You’re testing out your parents’ spoken (and unspoken) beliefs, to figure out which ones to keep and which ones to modify and which ones to throw out.
President Obama continued:

Then at a certain point right around twenty, right around my sophomore year, I started figuring out that a lot of the ideas that I had taken on about being a rebel, or being a tough guy, or being cool were really not me.
They were just things that I was trying on because I was insecure or I was a kid. That’s an important moment in my life, although also a scary one, because then you start realizing,
“Well, I actually have to figure out what I really do believe and what is important and who am I really.”
“Then right around twenty you start realizing honesty, kindness, hard work, responsibility, looking after people — they’re actually pretty good values.”

John Hodgman said:
I listened to music on the Walkman I borrowed from my roommate without telling him, and when the batteries wore down, I would listen to AM radio. That’s when I first heard Rush Limbaugh and began to understand that not everyone absolutely agreed with me about everything.
How does what you’ve been taught actually apply to new encounters and experiences.
Gail Sheehy in “Passages: Predictable Crises of Adult Life” a summary of research by Erik Ericson and Roger Gould writes:

The tasks of this passage are to locate ourselves in a peer group role, a sex role, and anticipated occupation, an ideology or world view. Even as one part of us seeks to be an individual, another longs to restore the safety and comfort of merging with another.
Most of us, during this period of exploration are vague, if not void or ideas of what we want to do.
We generally begin by defining what we don’t want to do.”
Chris Erskine, author of two books and a weekly syndicated columnist for the “Los Angeles Times, ” describes the lives of his two Millennial daughters in “The Middle Ages”

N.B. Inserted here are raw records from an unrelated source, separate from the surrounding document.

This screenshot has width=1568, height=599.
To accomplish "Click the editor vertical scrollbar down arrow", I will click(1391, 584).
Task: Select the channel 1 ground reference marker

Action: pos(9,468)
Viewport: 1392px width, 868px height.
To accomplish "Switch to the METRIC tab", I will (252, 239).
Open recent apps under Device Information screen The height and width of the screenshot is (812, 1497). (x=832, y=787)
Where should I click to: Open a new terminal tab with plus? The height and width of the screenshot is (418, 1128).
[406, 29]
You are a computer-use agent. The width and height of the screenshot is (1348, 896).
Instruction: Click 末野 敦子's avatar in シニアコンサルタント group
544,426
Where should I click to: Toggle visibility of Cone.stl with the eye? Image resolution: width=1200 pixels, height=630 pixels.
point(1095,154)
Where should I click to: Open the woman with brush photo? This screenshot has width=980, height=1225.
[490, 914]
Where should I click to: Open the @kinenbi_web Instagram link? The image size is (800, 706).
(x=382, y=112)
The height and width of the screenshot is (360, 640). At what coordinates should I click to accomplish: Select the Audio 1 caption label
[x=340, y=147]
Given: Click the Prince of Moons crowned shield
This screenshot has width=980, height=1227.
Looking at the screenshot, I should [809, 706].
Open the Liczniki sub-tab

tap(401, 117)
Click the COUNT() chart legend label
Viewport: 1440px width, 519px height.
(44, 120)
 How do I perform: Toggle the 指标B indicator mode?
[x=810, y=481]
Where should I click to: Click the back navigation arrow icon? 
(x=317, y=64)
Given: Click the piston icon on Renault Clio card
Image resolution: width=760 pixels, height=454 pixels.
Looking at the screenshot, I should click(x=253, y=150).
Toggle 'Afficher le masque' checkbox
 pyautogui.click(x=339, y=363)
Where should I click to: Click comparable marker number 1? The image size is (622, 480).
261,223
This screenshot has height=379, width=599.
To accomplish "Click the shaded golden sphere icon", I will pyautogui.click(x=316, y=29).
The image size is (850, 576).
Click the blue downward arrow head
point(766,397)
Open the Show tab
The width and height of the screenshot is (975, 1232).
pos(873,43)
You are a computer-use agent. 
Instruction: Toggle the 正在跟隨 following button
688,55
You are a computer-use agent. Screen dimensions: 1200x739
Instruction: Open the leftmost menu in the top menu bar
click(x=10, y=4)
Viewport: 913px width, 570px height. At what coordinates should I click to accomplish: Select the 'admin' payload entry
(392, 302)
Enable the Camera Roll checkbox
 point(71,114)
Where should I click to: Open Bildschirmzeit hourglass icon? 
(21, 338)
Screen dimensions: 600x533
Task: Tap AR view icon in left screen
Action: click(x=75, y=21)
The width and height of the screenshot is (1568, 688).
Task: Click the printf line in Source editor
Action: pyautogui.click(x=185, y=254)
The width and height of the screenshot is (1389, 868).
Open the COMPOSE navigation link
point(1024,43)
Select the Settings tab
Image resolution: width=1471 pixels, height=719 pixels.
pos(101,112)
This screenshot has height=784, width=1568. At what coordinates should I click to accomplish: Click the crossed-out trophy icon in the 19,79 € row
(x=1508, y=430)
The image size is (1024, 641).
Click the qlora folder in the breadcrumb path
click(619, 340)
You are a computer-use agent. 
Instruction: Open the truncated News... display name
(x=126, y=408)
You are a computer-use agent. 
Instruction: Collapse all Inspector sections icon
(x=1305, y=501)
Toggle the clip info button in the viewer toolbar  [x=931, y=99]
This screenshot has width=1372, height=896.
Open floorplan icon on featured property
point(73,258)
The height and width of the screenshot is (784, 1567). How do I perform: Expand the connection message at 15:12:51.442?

A year after graduating, the boyfriend admits he misses college so much that he can’t even visit his younger brother back in school. His life is good, but not college good. “What’s your major?” is still the best opening line of all time. Once you leave college, Thursday nights are never the same. You know, you can’t force this getting-to-know-you stuff. Either he fits or he doesn’t. In high school, the kid played football. In college, rugby.
John Hodgman, in another passage described what it was like trying to make it in New York:

It turns out that New York made no arrangements to receive me. No jobs were reserved for recent graduates with a degree in literary theory; no skylit garrets had been set aside in the West Village for me to think thoughts about books in. Even if New York were paying just a dime a dozen for dumb dreamers like me, the city would go bankrupt in twenty-five minutes.
Chris Erskine speaking from his perspective of raising three adult children and a teenage son wrote:
“Here’s the thing: Constant as the surf, our kids will come, and our kids will go. Helps to have friends around. Helps to laugh. Or to hear that such departures lead to wonderful freshman years and terrific homecomings. And to Thanksgivings you’ll never forget.”
Not that they care, but 18-22 year olds don’t show up on demographic lifestyle dashboards until later in their 20s.
They’re simply counted in with the wide variety of family lifestyles.
It’s after they wrestle with the challenges of their Trying Twenties, ages 20 to 30 years old, that we find them renting in neighborhoods.
They can be found in Wireless Resorters, High Country Eagles and Permanent Temporaries communities.
This is a 10-year period when as a generation they begin to segment into seven lifestyles within the “Striving Singles” category.